Abuk sabuk canavarlı filmlerden sıkıldığınızı biliyorum ve buna kısa bir ara verelim ve daha bilgilendirici eğitici bir film ile karşınıza çıkayım dedim. Sonuçta toplumu bilgilendirmek görevimiz. Ancak bu canavarlar, yaratıklar da olmasa bu B-Movie’lerin keyfi çıkmıyor. Evet şimdi size bunu kanıtlamak üzere mis gibi bir film ile geliyorum. Aerobicide ya da diğer adıyla Killer Workout. Şimdi hep beraber bilgilenenlim…
Tabii şimdi aerobik ve workout kelimelerini görünce benim gibi siz de ufak ufak yan gözle ekrana bakmaya başlamış olabilirisiniz. Hemen öyle gözünüzü devirmeyin bu dahice kurgulanmış (!) hikâyeye gelin ve kendinizi kaptırın.
Hazırsanız başlıyorum.

▶ [Tıklama hedefi verileri]:
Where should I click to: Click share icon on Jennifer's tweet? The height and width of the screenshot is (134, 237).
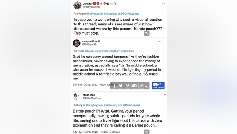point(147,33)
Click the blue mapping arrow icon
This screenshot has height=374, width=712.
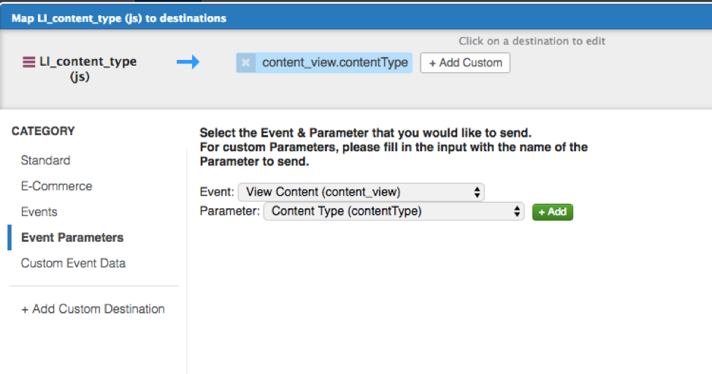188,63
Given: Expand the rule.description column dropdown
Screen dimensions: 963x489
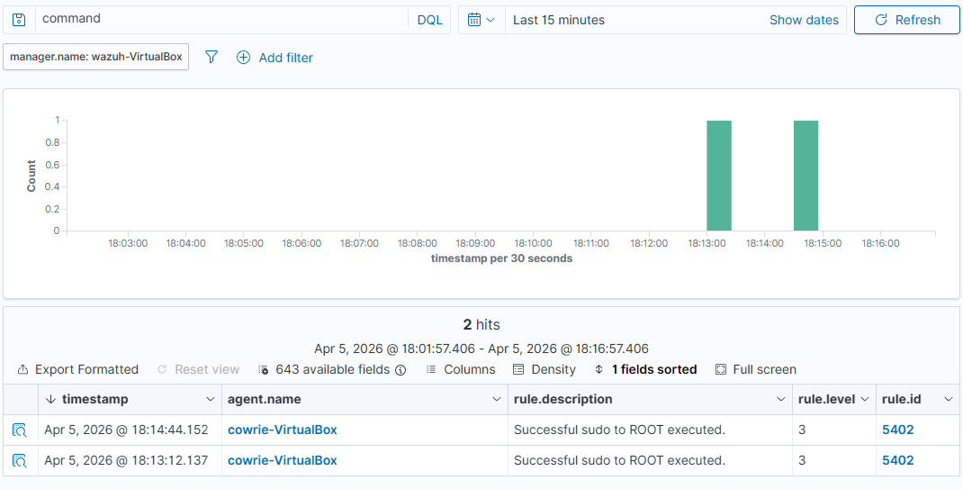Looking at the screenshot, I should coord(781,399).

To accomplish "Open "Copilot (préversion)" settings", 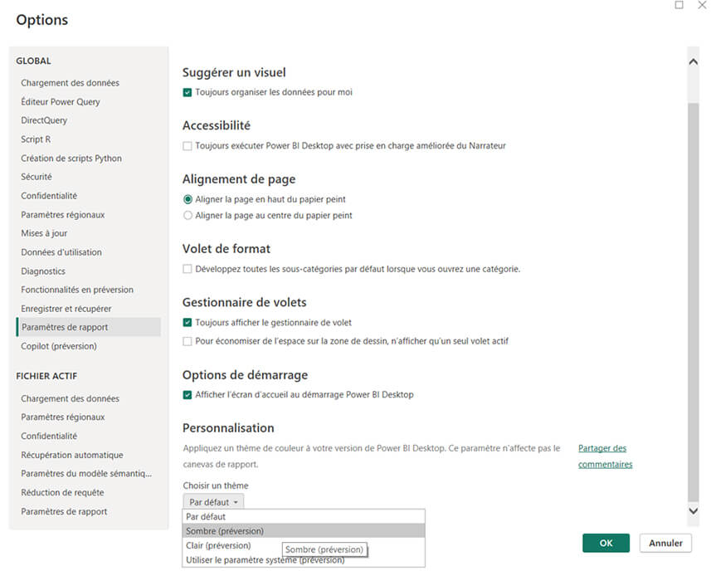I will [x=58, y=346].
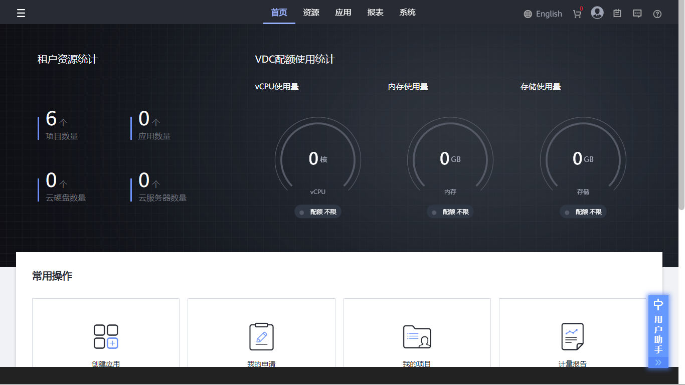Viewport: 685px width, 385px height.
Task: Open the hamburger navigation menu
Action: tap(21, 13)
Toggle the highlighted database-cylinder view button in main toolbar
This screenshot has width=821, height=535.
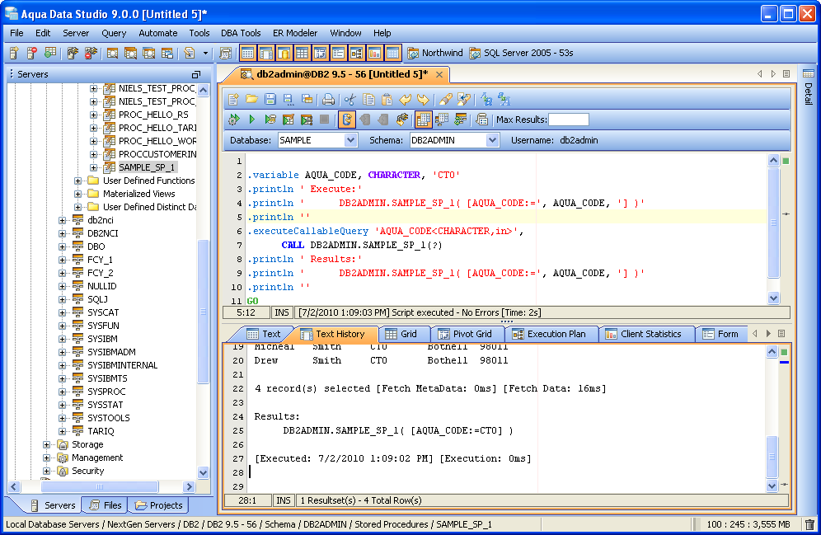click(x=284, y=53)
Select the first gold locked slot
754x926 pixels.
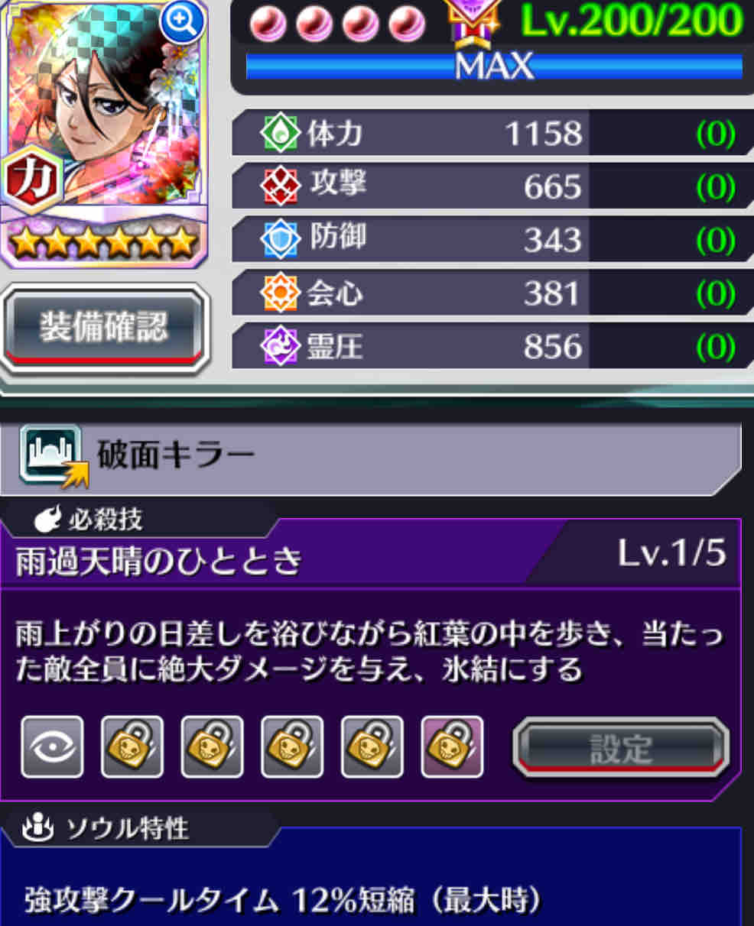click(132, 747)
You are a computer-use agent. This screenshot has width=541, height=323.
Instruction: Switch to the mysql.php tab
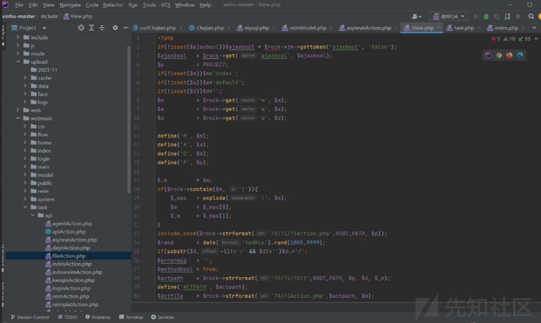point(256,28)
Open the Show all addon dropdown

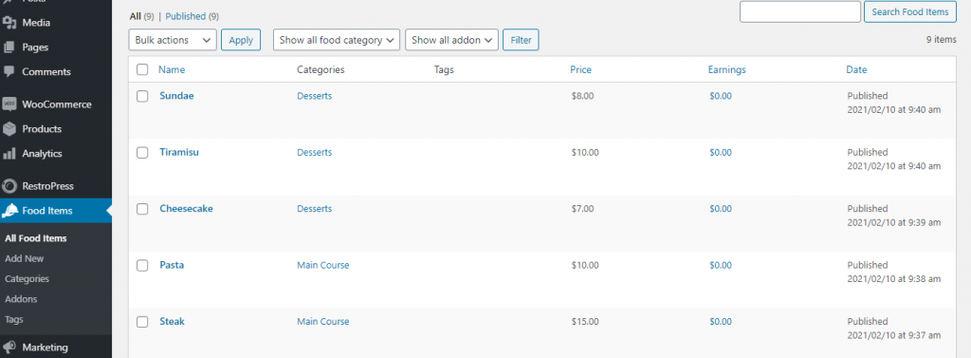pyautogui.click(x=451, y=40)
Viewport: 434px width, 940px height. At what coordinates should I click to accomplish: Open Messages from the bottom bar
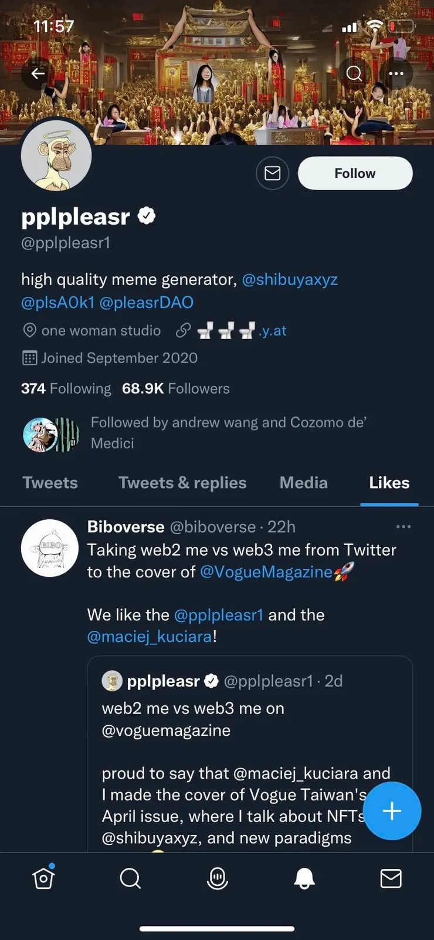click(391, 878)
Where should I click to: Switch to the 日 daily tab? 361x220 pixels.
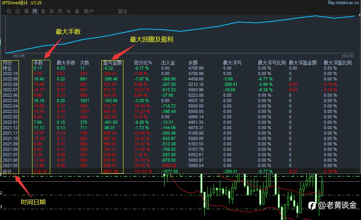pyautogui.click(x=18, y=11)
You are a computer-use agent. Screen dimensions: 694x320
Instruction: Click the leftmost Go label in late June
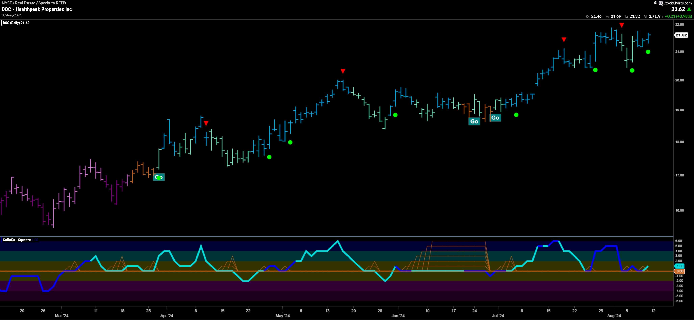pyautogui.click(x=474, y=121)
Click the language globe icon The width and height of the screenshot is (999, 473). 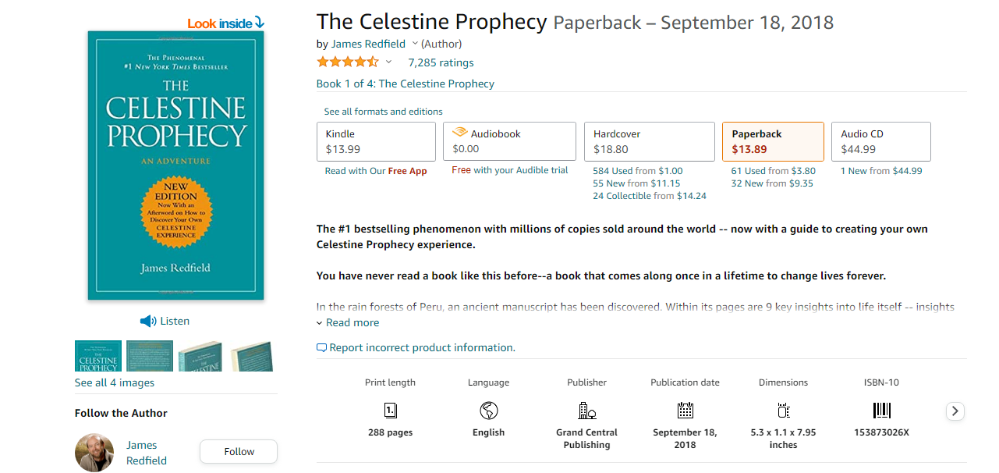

▶ [Yapılacak görevler]:
(a) Listede "Open the Show all addon dropdown" ifadesini içeren satırdan başlayıp listenin sonuna kadar uzanan satırları güncelleyin. Bu satırlarda "Instruction" yerine "Command" yazın, geri kalan her şeyi aynen bırakın, yalnızca bu satırları verin ve görselleri yanıta katmayın.
(b) Aerobicide filmini tanıtan yazıyı kaldığı yerden sürdürün.
Metin ile liste birbirinden ayrı, bağımsız malzemelerdir.

▶ [Yazılı yanıtlar]:
(a)
Open the Show all addon dropdown

pyautogui.click(x=451, y=40)
Viewport: 434px width, 940px height. At what coordinates should I click to accomplish: Open Messages from the bottom bar
click(391, 878)
Where should I click to: Switch to the 日 daily tab? 361x220 pixels.
pyautogui.click(x=18, y=11)
You are a computer-use agent. Screen dimensions: 694x320
Command: Click the leftmost Go label in late June
pyautogui.click(x=474, y=121)
Click the language globe icon The width and height of the screenshot is (999, 473). 

(b)
Filmimiz manken bir ablamızın ertesi gün Paris’e gideceğini duyduğumuz bir telefon görüşmesi ile açılıyor. Kariyer basamaklarını hızla çıkan ve bunun mutluluğu ile ayakları yerden kesilen ablamız gecenin bir yarısı soluğu bronzlaşmak için bir güzellik merkezinde alır. Soyunur, dökünür ve solaryum makinesinin içine girer. Tam o esnada makine arıza yapıp, cayır cayır alev almasın mı? Eh kapak sen de sıkış açılma güzelim ablamız solaryum makinesinin içinde cayır cayır yanar. İlk cinayet ile karşılaşan biz de bu işin altında bir hinlik aramaya çalışırız elbette.
Ekran karartısından sonra müzik ile kendimize geliriz. Seksenleri düşünün, bir grup aerobik yapan abla da karşımızda dans etmeye başlar. Filmin süresi 86 dakika Allah sizi inandırsın bu ablalar aralarından eksilenler de olsa rahat 75 dakika aerobik yapıyorlar. Sabah, öğle, akşam; kahvaltıdan önce, kahvaltıdan sonra; akşam yemeği, ikindi kahvesi; tuvalet önü, arkası yani aklınıza ne zaman gelirse. Bunlar aerobik yapa dursun çengelli iğneli katilimiz de ablaları öldürür durur. Yanlış okumadınız çengelli iğne ile.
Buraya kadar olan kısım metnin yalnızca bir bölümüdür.